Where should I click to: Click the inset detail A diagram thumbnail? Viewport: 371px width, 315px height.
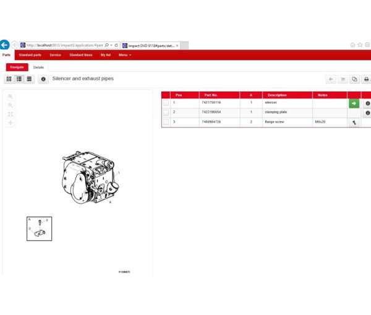pos(39,228)
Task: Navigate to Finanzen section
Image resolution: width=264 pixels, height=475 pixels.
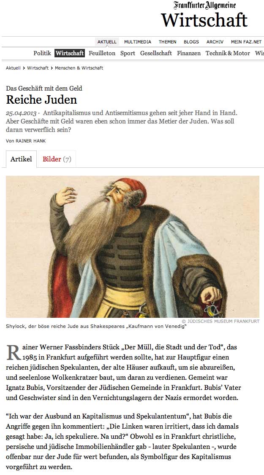Action: pos(189,53)
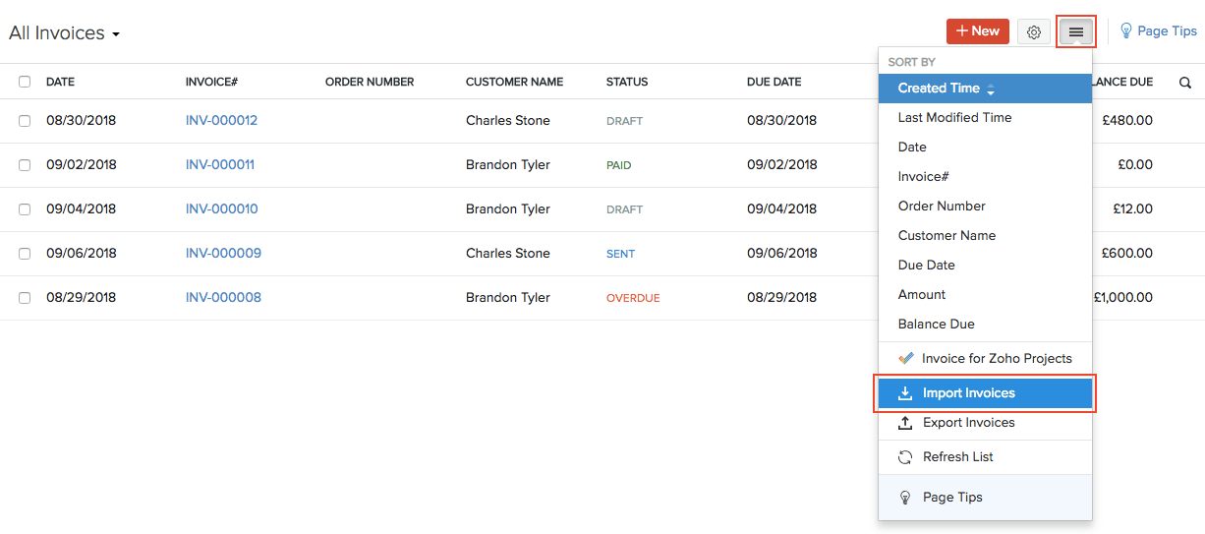Click the Zoho Projects checkmark icon

pyautogui.click(x=905, y=359)
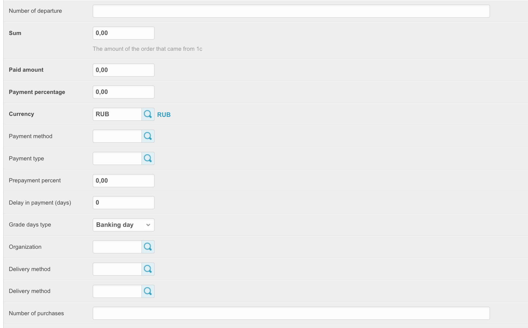Click the Currency lookup magnifier icon
Image resolution: width=528 pixels, height=328 pixels.
(x=148, y=114)
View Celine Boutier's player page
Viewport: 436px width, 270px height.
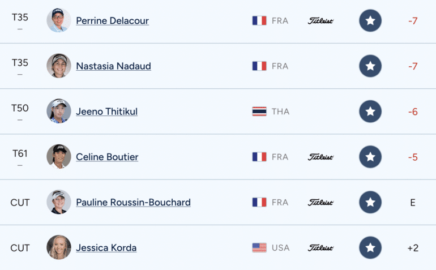(107, 157)
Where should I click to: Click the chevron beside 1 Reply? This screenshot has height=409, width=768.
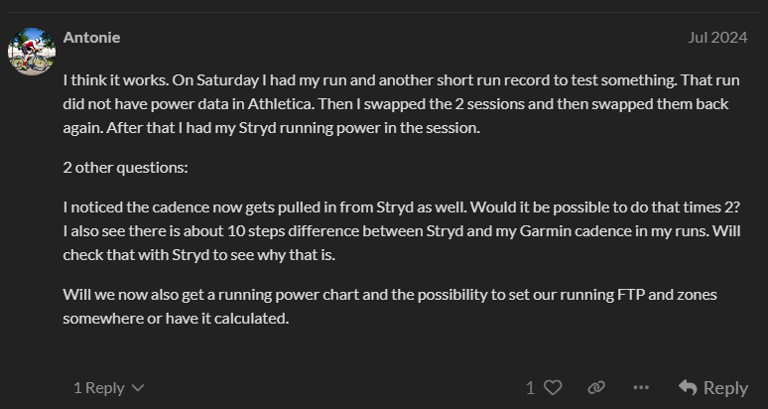pyautogui.click(x=138, y=388)
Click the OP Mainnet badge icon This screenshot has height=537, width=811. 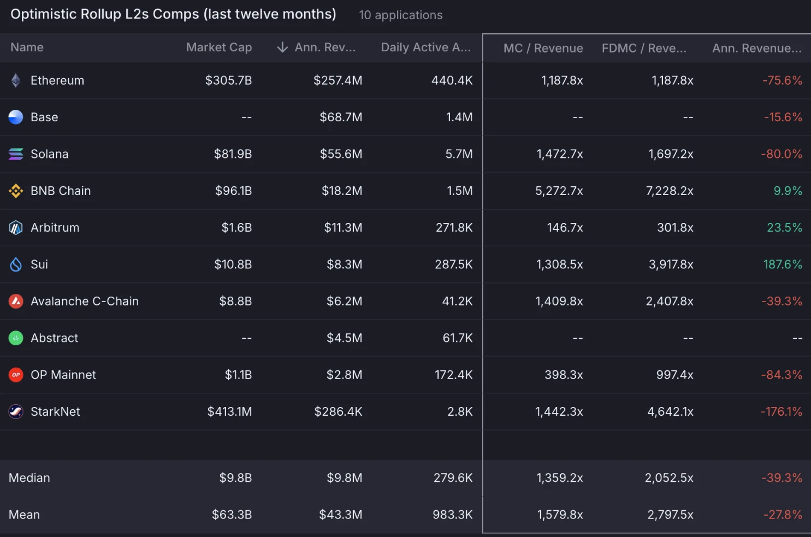click(x=16, y=375)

• **Directions**
Only one part of the material above is wanted: the lines from the one with "Image resolution: width=264" up to and including the one with "View Celine Boutier's player page". Please copy them exactly, pictures left out.

• **Solution to this problem**
Image resolution: width=264 pixels, height=475 pixels.
Action: pos(189,53)
Click the Zoho Projects checkmark icon

pyautogui.click(x=905, y=359)
Click the Currency lookup magnifier icon
Image resolution: width=528 pixels, height=328 pixels.
(x=148, y=114)
View Celine Boutier's player page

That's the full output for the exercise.